Radebeul und Coswig - gemeinsam stark.

Errichtung einer modernen Wärmezentrale und einer Photovoltaik-Anlage für das Gymnasiums Luisenstift

Errichtung einer modernen Wärmezentrale und einer Photovoltaik-Anlage für das Gymnasiums Luisenstift


Die Stadt Radebeul modernisiert das Gymnasium und erweitert dieses um einen Neubau. In dem Zusammenhang wurde die Wärmeversorgung auf neue Füße gestellt. Die Stadtwerke Elbtal haben die Wärmelösung realisiert und zusätzlich eine PV-Anlage auf dem Dach des Neubaus errichtet.
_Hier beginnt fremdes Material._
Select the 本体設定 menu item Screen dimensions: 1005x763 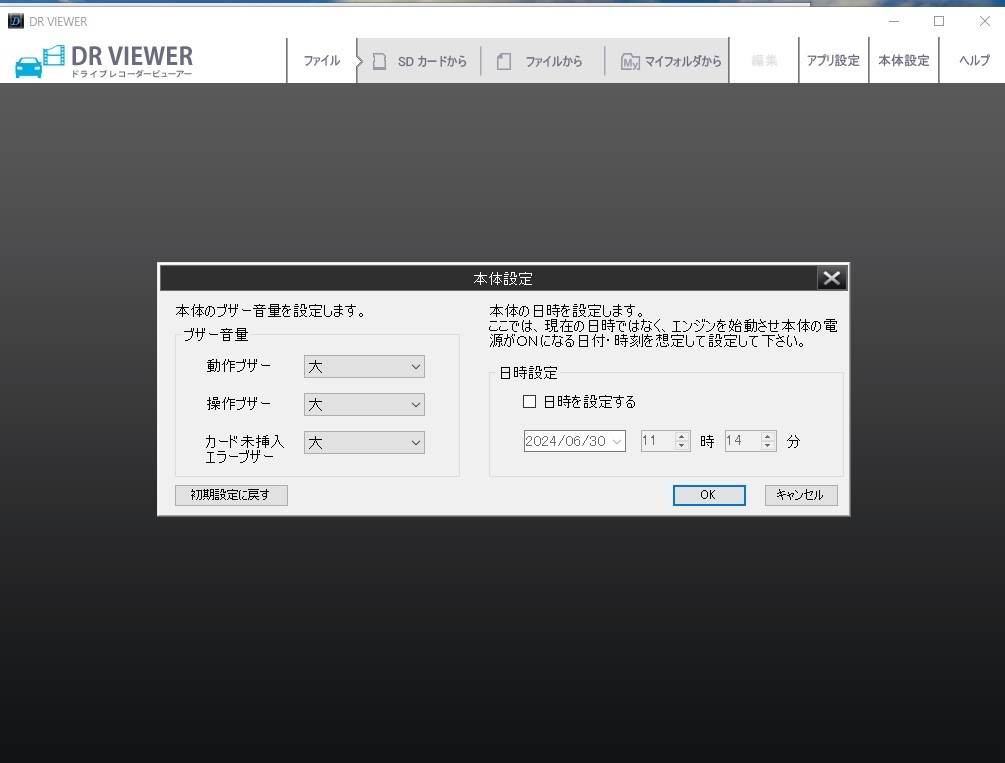(x=903, y=60)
Im September erfolgte die offizielle Übergabe der Anlagen an die Stadt.

Bisher waren auf dem Areal des Gymnasiums 2 Heizanlagen vorhanden. Das neue Konzept sah den Rückbau einer Anlage vor. Die Gebäude wurden durch eine Nahwärmeleitung verbunden. In der Heizzentrale, die sich im Weinberghaus befindet, wurde eine BHKW-Anlage installiert, welche Wärme und Strom erzeugt. Dabei wurde moderne Technik von der Firma EC-Power eingebaut. Das alte Louisenstift erhielt einen Wärmeverteiler. Die vorhandenen Kessel im Weinberghaus werden weiterhin betrieben. Vom gesamten Wärmbedarf des Gymnasiums werden 40 % vom Bestandskessel, 60 % vom BHKW gedeckt.
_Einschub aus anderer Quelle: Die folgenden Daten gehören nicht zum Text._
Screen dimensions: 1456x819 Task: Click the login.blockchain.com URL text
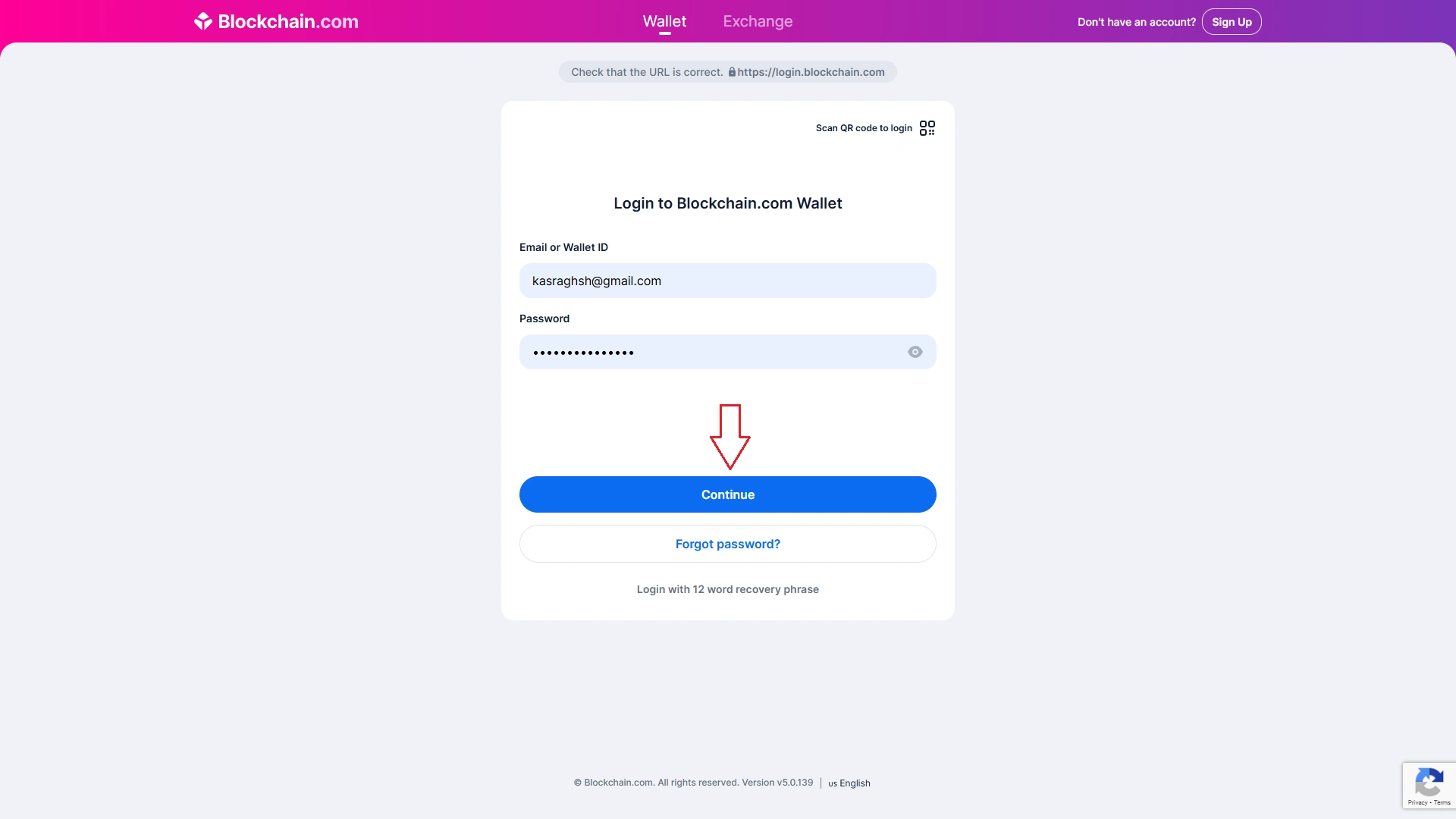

Die Anlage wurde so dimensioniert, dass alle Gebäude stabil aus dem Wärmenetz versorgt werden können. Die Stadtwerke Elbtal haben die Erweiterung der Wärmeanlage geplant, finanziert und werden diese betreiben.
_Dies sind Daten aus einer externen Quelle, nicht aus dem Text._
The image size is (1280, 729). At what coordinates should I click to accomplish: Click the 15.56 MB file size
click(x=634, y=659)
Zugleich wird ein großer Teil des Strombedarf des Gymnasiums aus dem BHKW und der PV-Anlage gedeckt. Der Strombedarf des Gymnasiums beträgt im Jahr ca. 160.000 KWh. Mit der Lösung werden  93.000 KWh durch das BHKW produziert (= 58 %). Die Photovoltaik-Anlage auf dem Neubau produziert 16.000 KWh für den Eigenbedarf und deckt damit weitere 10 % des Strombedarfs des Gymnasiums. Die PV-Anlage wird an die Stadt Radebeul für 20 Jahre verpachtet.